- Born: Netherlands
- Education: Delft University of Technology
- Known for: Methods development for NMR, such as RDCs (Residual dipolar coupling)
- Awards: Bijvoet Medal of the Bijvoet Center for Biomolecular Research (1993) E. Bright Wilson Award (2000) National Academy of Sciences (2002) American Academy of Arts and Sciences (2002) Welch Award in Chemistry (2018) NAS Award for Scientific Reviewing (2018) Foreign Member of the Royal Society (2024)
- Scientific career
- Fields: Nuclear magnetic resonance, biophysics
- Institutions: NIDDK, National Institutes of Health
- Thesis: Two-Dimensional Nuclear Magnetic Resonance in Liquids (1981)
- Doctoral advisor: Ray Freeman and Toon Mehlkopf
- Notable students: Michael F. Summers
- Website: spin.niddk.nih.gov/bax

= Ad Bax =

Dutch biophysicist (born 1956)

Adriaan "Ad" Bax (born 1956) is a Dutch-American molecular biophysicist who is a Distinguished Investigator at the National Institutes of Health. He is the Chief of the Section on Biophysical NMR Spectroscopy in the Laboratory of Chemical Physics at the National Institute of Diabetes and Digestive and Kidney Diseases. He is known for his work on the methodology of biomolecular NMR spectroscopy. He is a corresponding member of the Royal Netherlands Academy of Arts and Sciences, a Member of the National Academy of Sciences, a Fellow of the American Academy of Arts and Sciences, and a Foreign Member of the Royal Society.

==Biography==
Bax was born in the Netherlands. He studied at Delft University of Technology where he got his engineer's degree (Ir. degree) in 1978 and his Ph.D. degree in Applied Physics in 1981, after spending considerable time working with Ray Freeman at Oxford University. He continued as a postdoc with Gary Maciel in the National Solid-State facility at Colorado State University, before joining the NIH's Laboratory of Chemical Physics in 1983. In 1994 he became Correspondent of the Royal Netherlands Academy of Arts and Sciences. In 2002 he was elected a Member of the National Academy of Sciences in the section on Biophysics and computational biology and a Fellow of the American Academy of Arts and Sciences. Bax was awarded the 2018 NAS Award for Scientific Reviewing in structural biology and the 2018 Welch Award in Chemistry. He was elected a Foreign Member of the Royal Society in 2024.

==Work in NMR spectroscopy==

Bax works in the field of biomolecular NMR spectroscopy and has been a leader in the development of what have become today's standard methods in the field. He collaborated extensively with fellow NIH scientists Marius Clore, Angela Gronenborn and Dennis Torchia in the development of multidimensional protein NMR. Bax pioneered the development of triple resonance experiments and technology for resonance assignment of isotopically enriched proteins. Together with Torchia and Lewis E. Kay, he developed the now widely adopted methods for studying atomic motions in proteins. Bax also pioneered the use of residual dipolar couplings and chemical shifts for determining DNA and protein structures.
Much of his recent work focuses on the use of rapid jumps in pressure inside the NMR sample cell to study mechanisms of protein folding and misfolding, the latter of potential importance to amyloid diseases. He was the world's most cited chemist over two decades (1981-1997).
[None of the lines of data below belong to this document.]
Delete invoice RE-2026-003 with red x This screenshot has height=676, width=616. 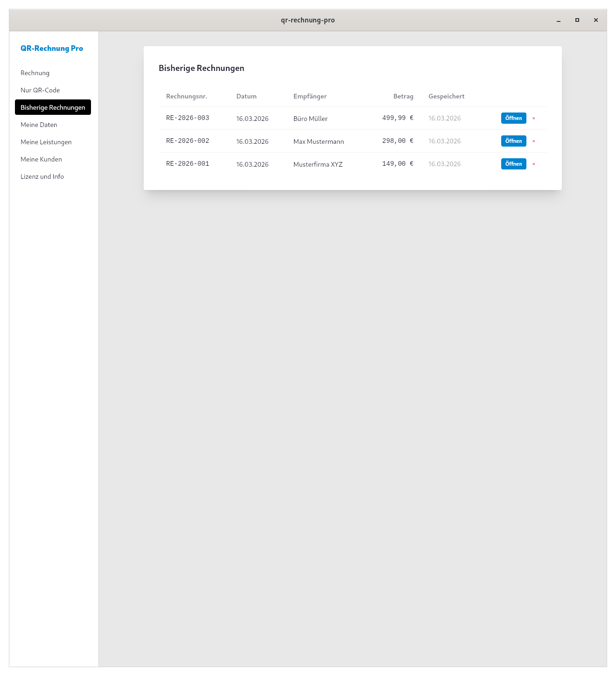[x=533, y=119]
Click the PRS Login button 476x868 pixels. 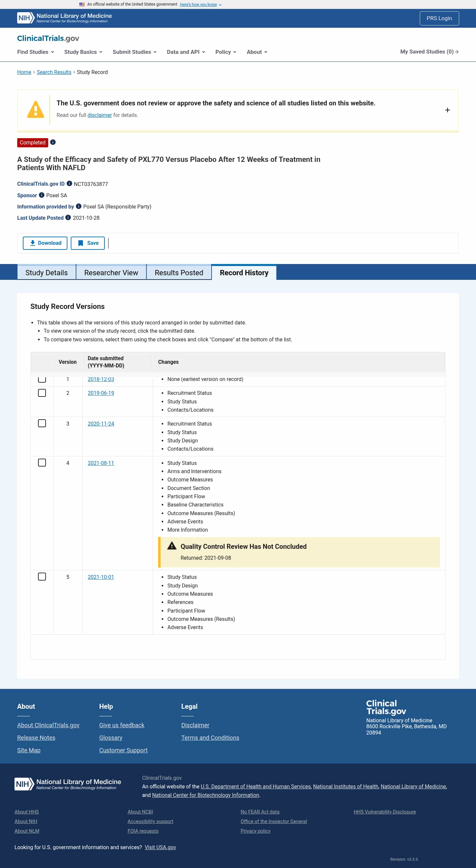pos(439,18)
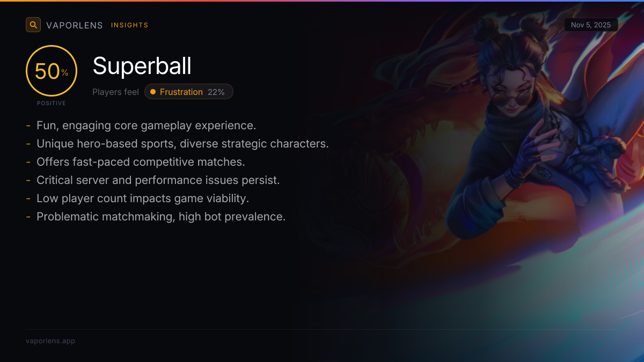Open the VAPORLENS brand name

(75, 25)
== Work on human-generated aerosols ==
Using laser light scattering, Bax proposed that speech-generated aerosols are likely a dominant SARS-CoV-2 transmission mode, demonstrating that speech aerosols remain airborne much longer than was widely believed hitherto. His group also developed novel technologies for capturing exhaled breath particles in a manner that enables quantitative chemical analysis of lung fluid by NMR and mass spectrometry.